▶ Trecho do documento:
§ §

Num enredo digno de um thriller internacional, Lisboa recebe, quase em segredo, um porta-contentores cujo trajeto e intenções causaram reboliço nos corredores parlamentares e agitaram o movimento de solidariedade com a Palestina. Mas, como diz o Presidente Marcelo Rebelo de Sousa, após a diligente e extensa investigação das autoridades, “não se encontrou nada relacionado com armas”. Fim de história? Nem por sombras
O Misterioso Navio que Não Trazia Nada
Entra em cena o NYSTED MAERSK, um navio carregado com uma aura de suspeição, cujo nome já seria suficiente para alertar os mais distraídos. Vindo de Casablanca, após ter sido impedido de entrar em Algeciras, este “modesto” porta-contentores encontra refúgio no Porto de Lisboa. À primeira vista, nada digno de uma manchete; até que alguém se lembra de investigar as razões para a proibição de atracagem em Espanha. Afinal, o que transporta o navio que um país europeu vizinho evita como quem foge da peste? De acordo com as autoridades portuguesas, absolutamente nada de relevante. Nada de armas, nada de explosivos, nem sequer um arsenal disfarçado de carga convencional. Um navio vazio de perigos, asseguram.

§ §

▶ Dados guardados:
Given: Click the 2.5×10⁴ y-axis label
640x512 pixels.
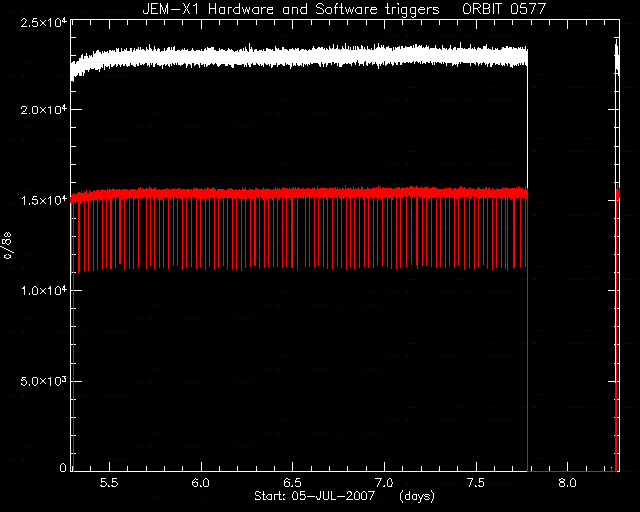Looking at the screenshot, I should click(x=44, y=22).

§ §

▶ Enunciado 1: No artigo sobre o NYSTED MAERSK, de que porto vinha o navio?
▶ Enunciado 2: Segundo as autoridades citadas no artigo sobre o NYSTED MAERSK, que cargas o navio não transportava? Liste todas.
▶ Enunciado 3: Por favor, reescreva em forma de lista o parágrafo do artigo sobre o NYSTED MAERSK que começa com "Entra em cena o NYSTED MAERSK", mantendo os fatos principais.
As linhas são um material à parte, sem relação com o artigo.

▶ Resposta final 1: De Casablanca.

▶ Resposta final 2:
- Armas
- Explosivos
- Um arsenal disfarçado de carga convencional

▶ Resposta final 3:
- O NYSTED MAERSK é um porta-contentores cercado de suspeição.
- Vinha de Casablanca e tinha sido impedido de entrar em Algeciras.
- Encontrou refúgio no Porto de Lisboa.
- A proibição de atracagem em Espanha levou a que se investigasse o que o navio transportava.
- Segundo as autoridades portuguesas, o navio não trazia nada de relevante: nem armas, nem explosivos, nem um arsenal disfarçado de carga convencional.